Fabrice Chouraqui, Pharm.D., CEO of Cellarity and CEO-Partner at Flagship Pioneering, said, “At Cellarity, we are constantly pushing the boundaries of machine learning applications for single-cell analysis. We are proud to partner with CZI and Open Problems in Single-Cell Analysis to unlock new applications that enable us to create medicines more efficiently and bring innovations to patients faster. We are excited to build on our track record of success hosting machine learning competitions in 2021 and 2022 to, this year, challenge machine learning experts around the world to model simulated drug discovery experiments more efficiently.”

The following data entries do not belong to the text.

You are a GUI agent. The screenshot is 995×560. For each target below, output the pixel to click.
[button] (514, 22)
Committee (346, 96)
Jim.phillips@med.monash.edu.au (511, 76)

“There are more than 1,500 algorithms developed for single-cell data, and understanding the deep complexity of cells captured by single-cell technologies requires robustly evaluating the performance of these methods,” says Diogo Camacho, Ph.D., Vice President of Computational Biology at Cellarity. “It’s exciting to see Cellarity scientists partner with academic leaders around the world to develop fair and open benchmarks.”

For the first competition in 2021 featuring multimodal data integration, Cellarity collaborated with the Chan Zuckerberg Biohub San Francisco, Yale University, and Helmholtz Münich to generate the largest realistic benchmarking dataset currently available for multimodal single-cell data, defining three distinct tasks for multimodal single-cell data integration and metrics to evaluate them. The consortium hosted a second competition in 2022 that was powered by a new benchmarking dataset, a reformulation of the task metrics, and an extension to temporal dynamics modeling. The 2022 competition attracted more than 1,600 competitors on Kaggle and is, to the best of our knowledge, the largest single-cell competition ever conducted.

This year’s Kaggle competition will tackle a new challenge in single-cell data science and introduce another novel benchmark dataset to tackle problems in modeling cellular response to chemical perturbation. The objective is to develop methods that can generalize to unseen perturbations and cell types to enable scientists to overcome the practical and economic limitations of single-cell perturbation studies. The goal of this competition is to leverage advances in representation learning to unlock new capabilities bridging data science, machine learning, and computational biology.